The above example loads the `misc/sample.fa` file, splits it into records containing the `id` and `seqString` fields (i.e. the sequence id and the sequence data), filters records by their ID, and finally prints the sequence string of each record.

Available options:

`by`
: Defines the number of sequences in each chunk (default: `1`).

`charset`
: Parse the content with the specified charset, e.g. `UTF-8`. See the list of [standard charsets](https://docs.oracle.com/en/java/javase/11/docs/api/java.base/java/nio/charset/StandardCharsets.html) for available options.

`compress`
: When `true`, resulting file chunks are GZIP compressed (default: `false`). The `.gz` suffix is automatically added to chunk file names.

`decompress`
: When `true`, decompress the content using the GZIP format before processing it (default: `false`). Files with the `.gz` extension are decompressed automatically.

`file`
: When `true`, saves each split to a file. Use a string instead of `true` value to create split files with a specific name (split index number is automatically added). Finally, set this attribute to an existing directory, in order to save the split files into the specified directory.

`limit`
: Limits the number of sequences to retrieve for each source item (default: no limit).

`record`
: Parse each entry in the FASTA file into a record.
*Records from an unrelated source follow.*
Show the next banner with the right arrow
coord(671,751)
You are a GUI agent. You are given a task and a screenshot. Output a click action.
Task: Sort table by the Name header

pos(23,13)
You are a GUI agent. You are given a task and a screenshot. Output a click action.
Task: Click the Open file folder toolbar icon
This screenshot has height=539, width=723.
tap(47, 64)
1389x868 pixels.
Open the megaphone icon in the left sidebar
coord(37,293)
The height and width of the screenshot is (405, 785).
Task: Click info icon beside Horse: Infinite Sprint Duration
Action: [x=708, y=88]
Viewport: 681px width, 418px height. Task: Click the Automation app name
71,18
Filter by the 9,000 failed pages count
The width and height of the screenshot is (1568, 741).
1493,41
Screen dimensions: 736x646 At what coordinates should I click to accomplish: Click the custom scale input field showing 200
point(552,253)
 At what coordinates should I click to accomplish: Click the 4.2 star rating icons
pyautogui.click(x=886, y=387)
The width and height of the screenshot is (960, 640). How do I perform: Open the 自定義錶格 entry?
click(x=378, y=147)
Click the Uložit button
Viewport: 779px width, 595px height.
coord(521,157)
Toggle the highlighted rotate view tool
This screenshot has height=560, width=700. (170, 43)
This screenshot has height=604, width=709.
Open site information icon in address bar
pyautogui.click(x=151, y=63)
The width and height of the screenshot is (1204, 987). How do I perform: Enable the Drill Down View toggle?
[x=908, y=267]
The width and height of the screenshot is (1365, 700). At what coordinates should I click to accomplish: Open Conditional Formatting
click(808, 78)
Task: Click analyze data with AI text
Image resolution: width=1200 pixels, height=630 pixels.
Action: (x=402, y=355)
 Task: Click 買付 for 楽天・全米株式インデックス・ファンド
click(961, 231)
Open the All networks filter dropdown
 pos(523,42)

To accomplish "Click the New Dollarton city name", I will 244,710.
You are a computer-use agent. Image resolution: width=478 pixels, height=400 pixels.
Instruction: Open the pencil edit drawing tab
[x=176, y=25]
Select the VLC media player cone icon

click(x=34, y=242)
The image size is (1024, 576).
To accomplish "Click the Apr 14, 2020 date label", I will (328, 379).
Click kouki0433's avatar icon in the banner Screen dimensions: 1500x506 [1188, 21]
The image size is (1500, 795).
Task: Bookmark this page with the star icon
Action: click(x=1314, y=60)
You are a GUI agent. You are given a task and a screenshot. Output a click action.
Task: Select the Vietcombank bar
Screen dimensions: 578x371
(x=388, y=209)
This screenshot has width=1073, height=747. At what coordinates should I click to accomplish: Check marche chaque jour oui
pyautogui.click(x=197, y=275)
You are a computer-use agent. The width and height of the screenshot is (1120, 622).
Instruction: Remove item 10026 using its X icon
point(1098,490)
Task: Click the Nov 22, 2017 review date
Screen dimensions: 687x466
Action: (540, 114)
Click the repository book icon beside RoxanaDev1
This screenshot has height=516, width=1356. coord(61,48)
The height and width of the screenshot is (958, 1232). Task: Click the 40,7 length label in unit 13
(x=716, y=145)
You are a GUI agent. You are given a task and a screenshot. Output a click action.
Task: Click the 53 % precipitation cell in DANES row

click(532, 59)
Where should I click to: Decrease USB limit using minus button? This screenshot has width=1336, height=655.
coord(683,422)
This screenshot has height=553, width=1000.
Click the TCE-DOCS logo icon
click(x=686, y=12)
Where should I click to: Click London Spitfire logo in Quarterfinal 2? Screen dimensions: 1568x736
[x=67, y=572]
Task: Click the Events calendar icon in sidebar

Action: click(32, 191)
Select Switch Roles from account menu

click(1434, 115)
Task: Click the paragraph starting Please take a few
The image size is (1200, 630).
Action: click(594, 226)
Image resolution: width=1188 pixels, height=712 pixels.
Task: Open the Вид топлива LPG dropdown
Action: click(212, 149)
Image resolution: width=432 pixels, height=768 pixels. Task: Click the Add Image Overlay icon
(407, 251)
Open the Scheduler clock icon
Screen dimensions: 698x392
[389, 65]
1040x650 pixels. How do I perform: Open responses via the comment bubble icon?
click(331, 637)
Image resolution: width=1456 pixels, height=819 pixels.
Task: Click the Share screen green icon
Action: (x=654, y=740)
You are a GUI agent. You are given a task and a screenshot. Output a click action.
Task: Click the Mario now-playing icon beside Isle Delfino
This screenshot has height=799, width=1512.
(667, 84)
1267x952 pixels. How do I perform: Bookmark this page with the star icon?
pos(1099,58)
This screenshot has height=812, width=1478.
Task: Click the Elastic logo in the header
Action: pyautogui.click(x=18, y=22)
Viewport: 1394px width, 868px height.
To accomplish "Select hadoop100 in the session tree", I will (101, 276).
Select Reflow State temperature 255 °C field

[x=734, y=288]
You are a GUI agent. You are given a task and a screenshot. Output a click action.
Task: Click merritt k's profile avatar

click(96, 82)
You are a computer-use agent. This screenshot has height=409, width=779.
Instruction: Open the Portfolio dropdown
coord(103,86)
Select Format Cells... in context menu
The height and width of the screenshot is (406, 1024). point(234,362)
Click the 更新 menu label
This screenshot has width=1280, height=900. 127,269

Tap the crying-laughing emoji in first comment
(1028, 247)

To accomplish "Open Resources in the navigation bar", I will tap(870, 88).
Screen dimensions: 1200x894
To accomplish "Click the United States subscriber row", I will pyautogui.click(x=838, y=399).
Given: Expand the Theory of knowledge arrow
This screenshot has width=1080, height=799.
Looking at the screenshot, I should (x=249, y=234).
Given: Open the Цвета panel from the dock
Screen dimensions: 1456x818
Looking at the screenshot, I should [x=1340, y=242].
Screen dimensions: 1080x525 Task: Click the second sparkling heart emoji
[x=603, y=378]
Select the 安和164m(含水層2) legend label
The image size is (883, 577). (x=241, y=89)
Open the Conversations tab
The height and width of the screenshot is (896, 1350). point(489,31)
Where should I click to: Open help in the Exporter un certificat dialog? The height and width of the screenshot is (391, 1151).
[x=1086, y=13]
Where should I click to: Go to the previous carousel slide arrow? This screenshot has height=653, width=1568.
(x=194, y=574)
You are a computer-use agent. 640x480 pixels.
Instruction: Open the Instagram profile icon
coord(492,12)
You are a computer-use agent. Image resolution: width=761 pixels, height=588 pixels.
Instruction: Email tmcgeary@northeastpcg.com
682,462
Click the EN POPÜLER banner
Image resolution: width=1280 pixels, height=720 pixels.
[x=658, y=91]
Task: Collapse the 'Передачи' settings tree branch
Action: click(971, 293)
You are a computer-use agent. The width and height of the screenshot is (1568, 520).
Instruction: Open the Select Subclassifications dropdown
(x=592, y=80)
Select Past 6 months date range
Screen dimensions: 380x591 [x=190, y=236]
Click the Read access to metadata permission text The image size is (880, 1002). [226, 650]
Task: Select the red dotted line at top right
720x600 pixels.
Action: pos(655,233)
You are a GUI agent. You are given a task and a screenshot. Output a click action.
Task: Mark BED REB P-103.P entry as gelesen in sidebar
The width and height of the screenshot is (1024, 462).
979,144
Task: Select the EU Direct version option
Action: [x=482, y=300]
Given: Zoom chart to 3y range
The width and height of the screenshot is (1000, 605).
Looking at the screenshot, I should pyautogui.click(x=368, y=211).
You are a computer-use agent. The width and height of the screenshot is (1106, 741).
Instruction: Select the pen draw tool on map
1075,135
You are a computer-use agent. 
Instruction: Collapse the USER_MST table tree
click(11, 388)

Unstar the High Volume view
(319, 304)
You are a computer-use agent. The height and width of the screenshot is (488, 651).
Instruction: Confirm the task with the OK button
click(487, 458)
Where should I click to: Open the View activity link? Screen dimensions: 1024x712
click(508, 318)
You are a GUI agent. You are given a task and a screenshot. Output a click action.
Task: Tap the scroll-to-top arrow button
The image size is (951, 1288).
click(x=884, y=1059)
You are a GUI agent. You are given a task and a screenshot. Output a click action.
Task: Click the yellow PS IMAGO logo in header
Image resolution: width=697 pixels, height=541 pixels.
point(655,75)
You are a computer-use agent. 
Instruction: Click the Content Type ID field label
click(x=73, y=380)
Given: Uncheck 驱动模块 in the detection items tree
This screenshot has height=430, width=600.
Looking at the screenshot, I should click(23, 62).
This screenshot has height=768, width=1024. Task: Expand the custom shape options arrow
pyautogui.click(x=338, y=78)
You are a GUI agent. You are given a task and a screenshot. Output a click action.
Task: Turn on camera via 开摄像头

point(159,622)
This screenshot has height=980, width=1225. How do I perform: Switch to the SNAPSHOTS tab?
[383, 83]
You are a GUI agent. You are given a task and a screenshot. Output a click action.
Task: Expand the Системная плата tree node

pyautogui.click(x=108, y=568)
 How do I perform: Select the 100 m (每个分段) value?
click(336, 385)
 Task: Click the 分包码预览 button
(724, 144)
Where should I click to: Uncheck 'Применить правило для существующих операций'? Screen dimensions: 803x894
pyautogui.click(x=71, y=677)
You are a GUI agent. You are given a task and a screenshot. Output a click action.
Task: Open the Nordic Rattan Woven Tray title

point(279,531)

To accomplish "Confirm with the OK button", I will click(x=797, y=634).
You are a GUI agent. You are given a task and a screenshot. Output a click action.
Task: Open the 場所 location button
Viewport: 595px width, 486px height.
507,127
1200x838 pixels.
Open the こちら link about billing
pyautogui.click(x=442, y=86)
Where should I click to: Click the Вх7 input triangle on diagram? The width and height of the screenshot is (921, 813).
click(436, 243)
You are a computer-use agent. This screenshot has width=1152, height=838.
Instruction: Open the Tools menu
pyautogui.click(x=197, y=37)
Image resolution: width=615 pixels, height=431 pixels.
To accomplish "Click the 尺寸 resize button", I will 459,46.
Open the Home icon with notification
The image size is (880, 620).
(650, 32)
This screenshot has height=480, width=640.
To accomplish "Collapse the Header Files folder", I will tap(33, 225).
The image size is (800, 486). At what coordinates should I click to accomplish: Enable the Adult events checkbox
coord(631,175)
The following fields are available:

  - `id`: The FASTA sequence identifier, i.e. the word following the `>` symbol up to the first blank or newline character
  - `header`: The first line in a FASTA sequence without the `>` character
  - `desc`: The text in the FASTA header following the ID value
  - `text`: The complete FASTA sequence including the header
  - `seqString`: The sequence data as a single-line string, i.e. containing no newline characters
  - `sequence`: The sequence data as a multi-line string, i.e. always ending with a newline character
  - `width`: Define the length of a single line when the `sequence` field is used, after which the sequence data continues on a new line.

`size`
: Defines the size of the expected chunks as a memory unit, e.g. `1.MB`.

(operator-splitfastq)=

## splitFastq

:::{deprecated} 26.04.0
Use `flatMap` with the {ref}`Path <stdlib-types-path>` `splitFastq` method instead.
:::

*Returns: channel*

The `splitFastq` operator splits [FASTQ](http://en.wikipedia.org/wiki/FASTQ_format) files or text from a source channel into individual sequences.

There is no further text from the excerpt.